7. The quasi-real-time gamma dose rate measuring device based on the pulsed light extraction technology according to claim 1, characterized in that: the laser reflector is a dielectric film reflector, and the reflectivity of the 530nm-534nm wavelength is more than 98%; the laser filter is a dielectric film band-pass filter, the transmissivity of the wavelength of 530nm-534nm is more than 96%, and the optical density of the wavelength of 350nm-480nm is not less than 6; the dichroic mirror is a long-wave-pass dichroic mirror, the transmittance of the wavelength of 530nm-534nm is greater than 95%, and the reflectance of the wavelength of 350nm-480nm is greater than 96%; 2 lenses in the photoelectric control box are aspheric lenses, the surfaces on two sides are plated with antireflection films, the average reflectivity of each surface at the wavelength of 350nm-550nm is less than 0.5%, wherein the 1 st lens is used for focusing exciting light and collimating photoluminescent light, and the 2 nd lens is used for focusing photoluminescent light; 2 of the 3 fluorescent filters are dielectric film band-pass filters, the optical density of the wavelength of 530nm-534nm is not less than 6, the average transmittance of the wavelength of 350nm-480nm is not less than 95%, the other 1 is a color glass filter which is produced by Schottky and has the thickness of 1mm-2mm and the brand number of BG3, the surfaces of two sides are plated with antireflection films, and the average reflectance of each surface at the wavelength of 350nm-550nm is less than 0.5%.

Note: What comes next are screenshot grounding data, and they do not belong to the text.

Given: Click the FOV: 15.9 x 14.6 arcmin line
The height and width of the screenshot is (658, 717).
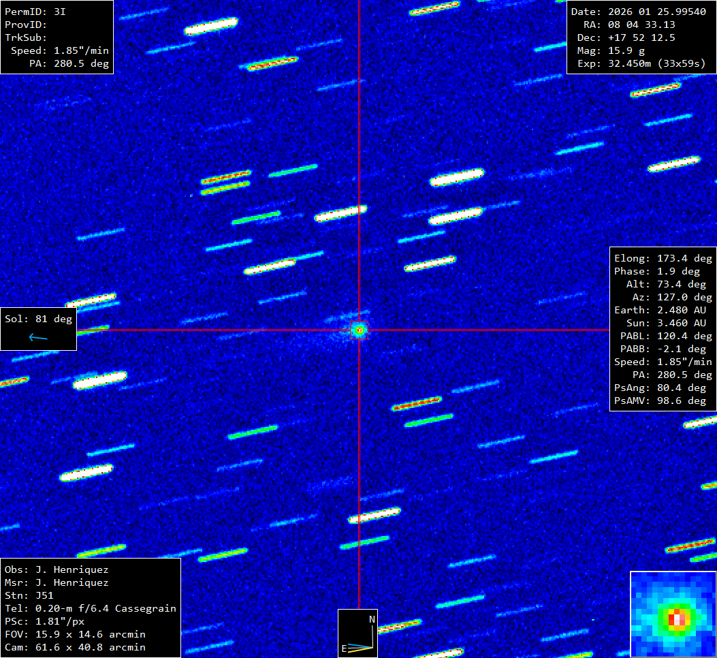Looking at the screenshot, I should click(75, 634).
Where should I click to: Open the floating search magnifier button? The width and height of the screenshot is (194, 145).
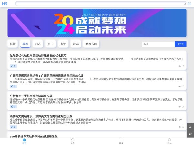[x=190, y=127]
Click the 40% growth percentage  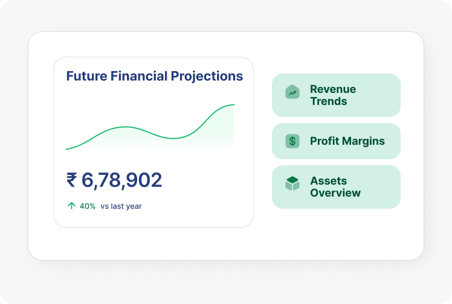[x=88, y=206]
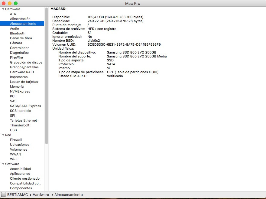
Task: Select Thunderbolt in the sidebar
Action: [x=20, y=125]
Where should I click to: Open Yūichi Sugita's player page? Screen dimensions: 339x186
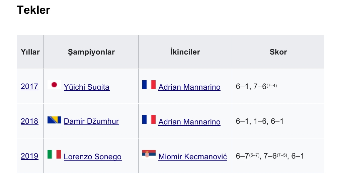tap(87, 87)
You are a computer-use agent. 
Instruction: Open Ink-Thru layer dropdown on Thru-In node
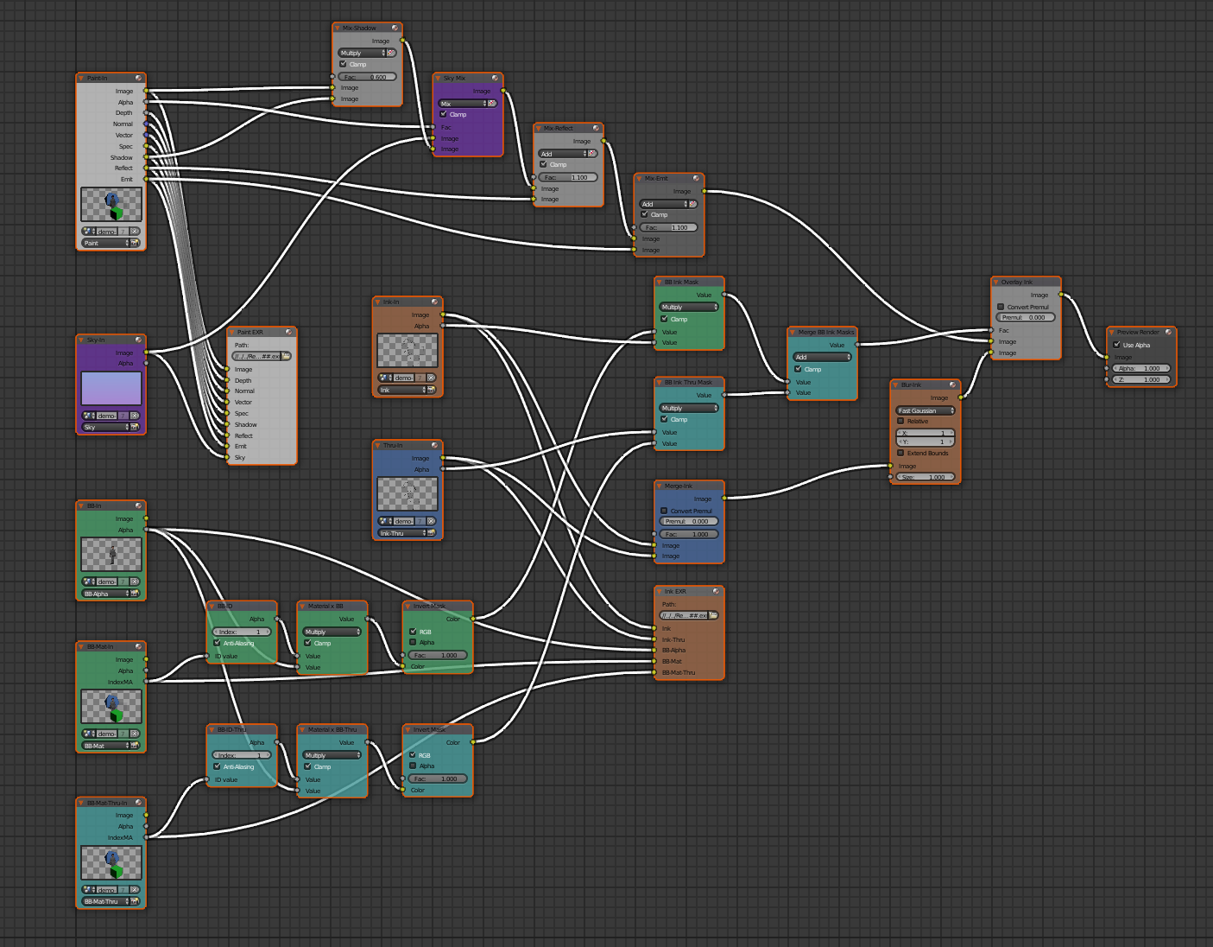[401, 534]
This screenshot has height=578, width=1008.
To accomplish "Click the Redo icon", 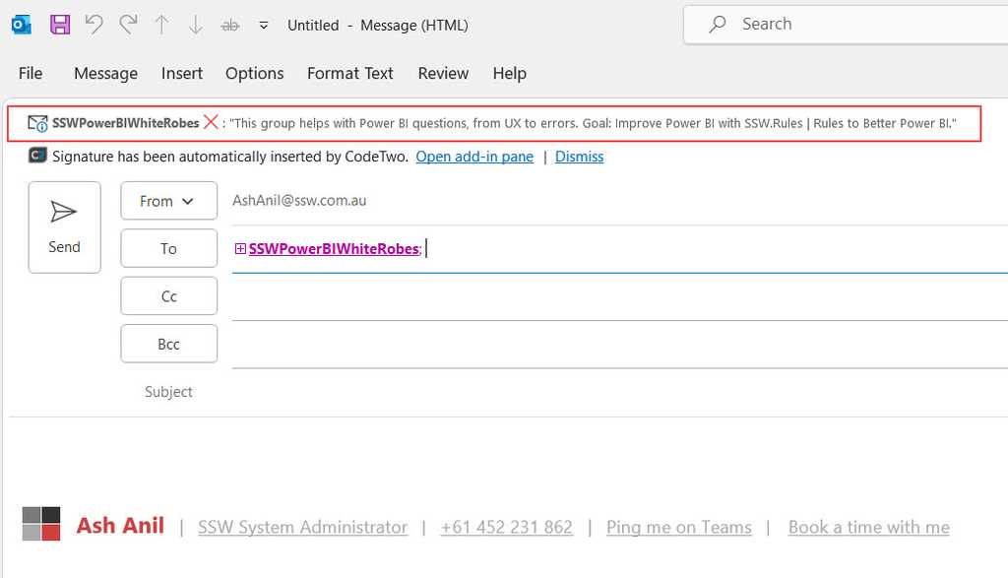I will tap(128, 24).
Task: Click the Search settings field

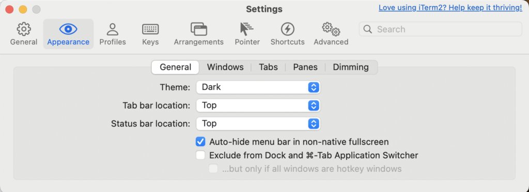Action: coord(440,29)
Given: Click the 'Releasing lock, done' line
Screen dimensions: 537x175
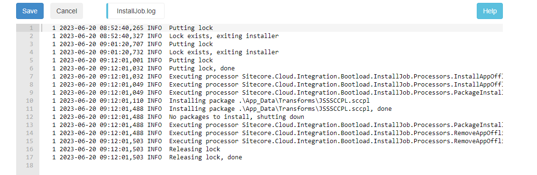Looking at the screenshot, I should click(205, 157).
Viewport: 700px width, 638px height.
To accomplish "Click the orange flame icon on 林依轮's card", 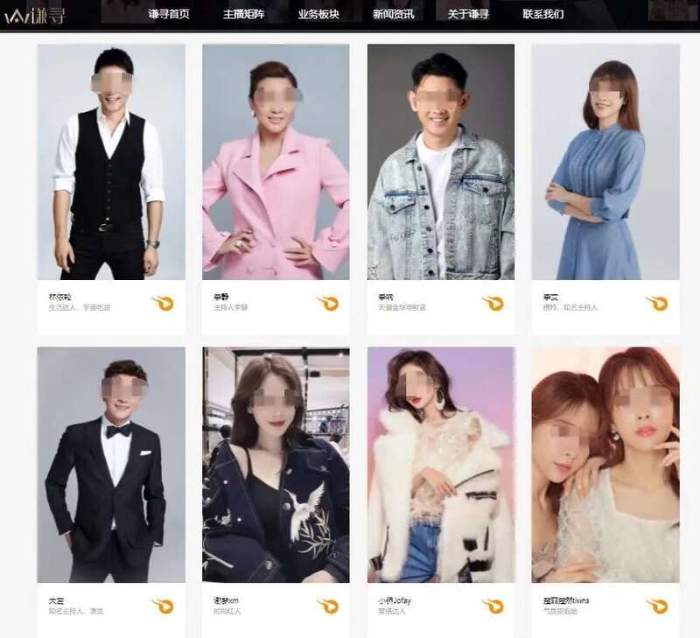I will click(x=163, y=303).
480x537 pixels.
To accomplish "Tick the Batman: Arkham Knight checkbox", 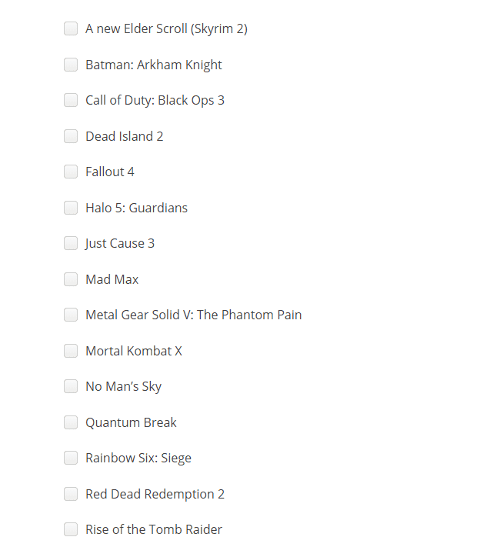I will tap(71, 65).
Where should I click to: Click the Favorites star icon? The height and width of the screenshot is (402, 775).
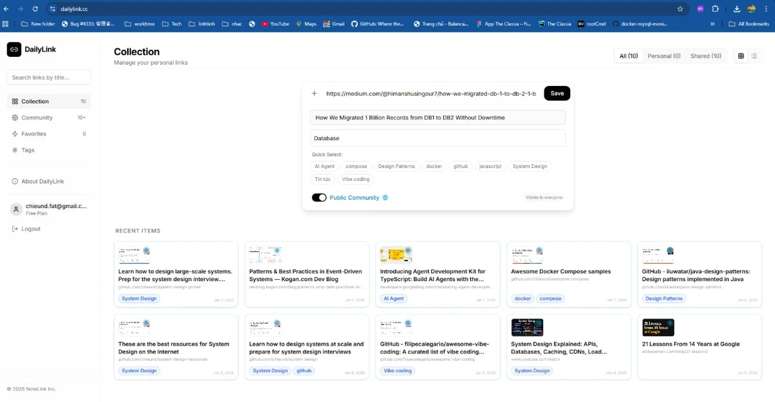click(x=15, y=134)
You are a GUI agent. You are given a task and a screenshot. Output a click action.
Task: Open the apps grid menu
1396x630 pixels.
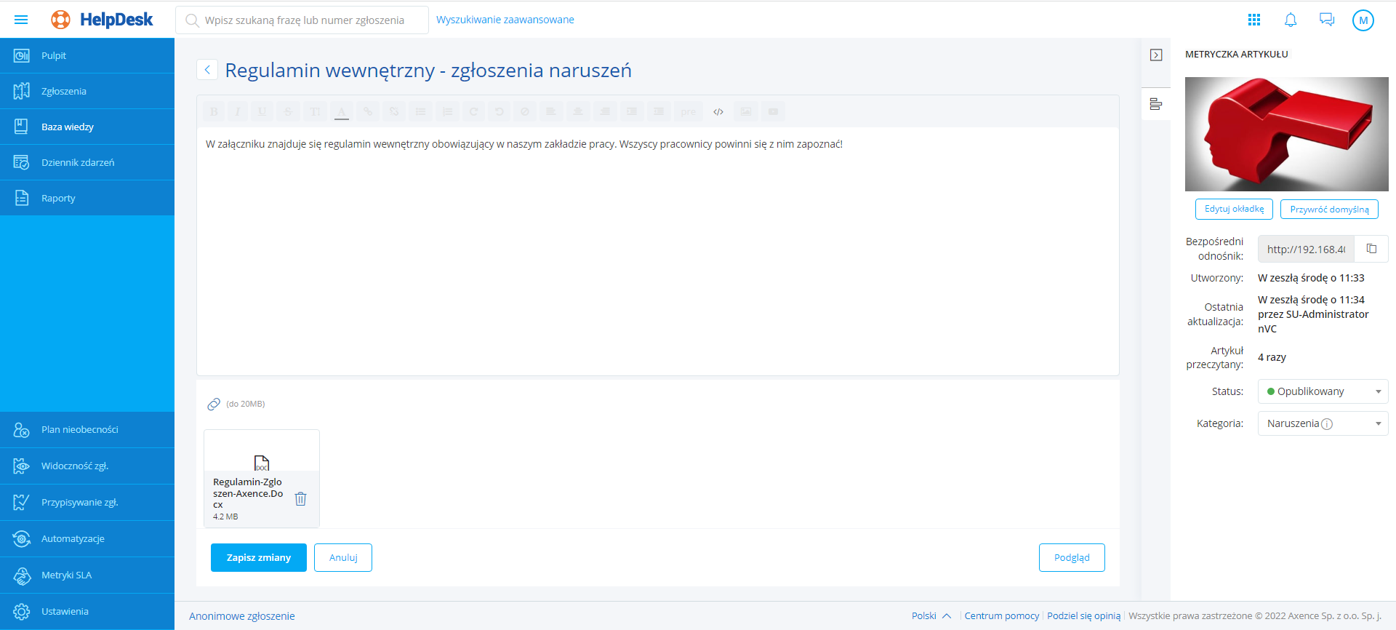(x=1254, y=20)
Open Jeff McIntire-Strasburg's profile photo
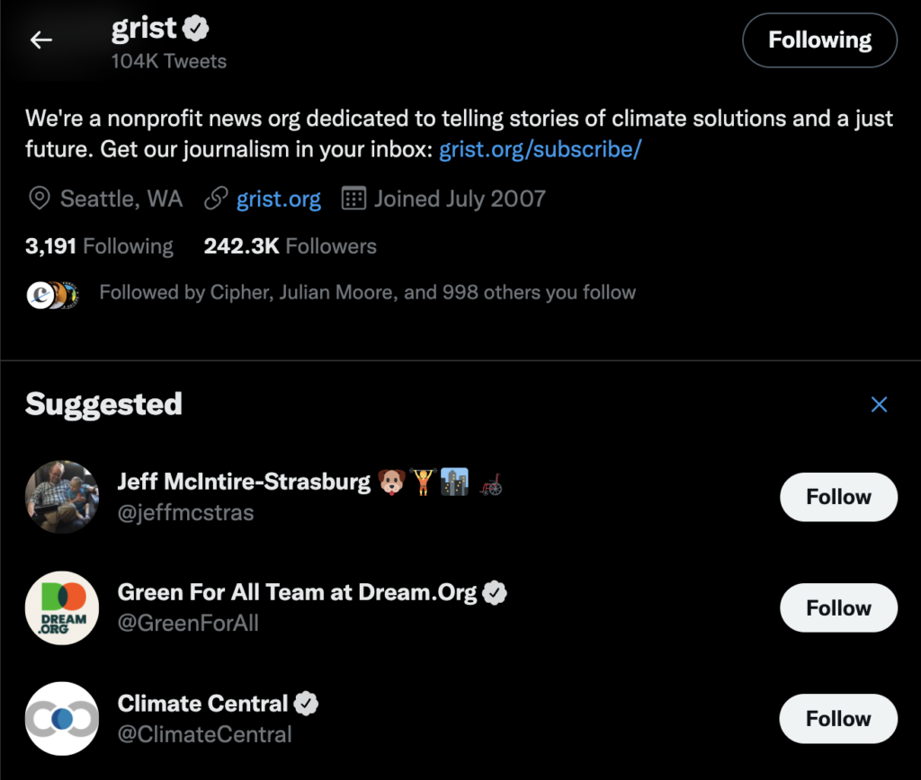 (x=62, y=497)
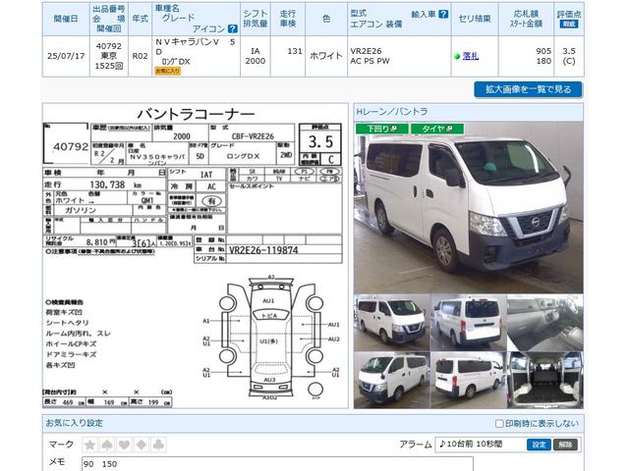Open the アラーム timing dropdown
This screenshot has width=629, height=471.
point(480,445)
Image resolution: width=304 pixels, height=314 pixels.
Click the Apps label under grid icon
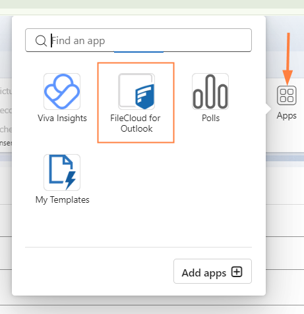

8. The quasi-real-time gamma dose rate measuring device based on the pulsed light extraction technology according to claim 1, characterized in that: the photomultiplier is a gate-controlled photomultiplier applicable to single photon counting, and the amplification factor is not less than 2 multiplied by 10 ⁶ The pulse rise time is not more than 2ns, the dark count rate is not more than 10cps, the entrance window is borosilicate glass, the photocathode is double-alkali material, the minimum pulse width of the gate control signal is not more than 1 mus, the minimum repetition frequency is not less than 10kHz, and the rise time and the fall time are not more than 100ns.

9. The quasi-real-time gamma dose rate measuring device based on the pulsed light extraction technology according to claim 1, characterized in that: the input bandwidth of the timing control and signal processing unit is not less than 300MHz, and the input bandwidth has fixed pulse pair resolution which is not more than 20 ns.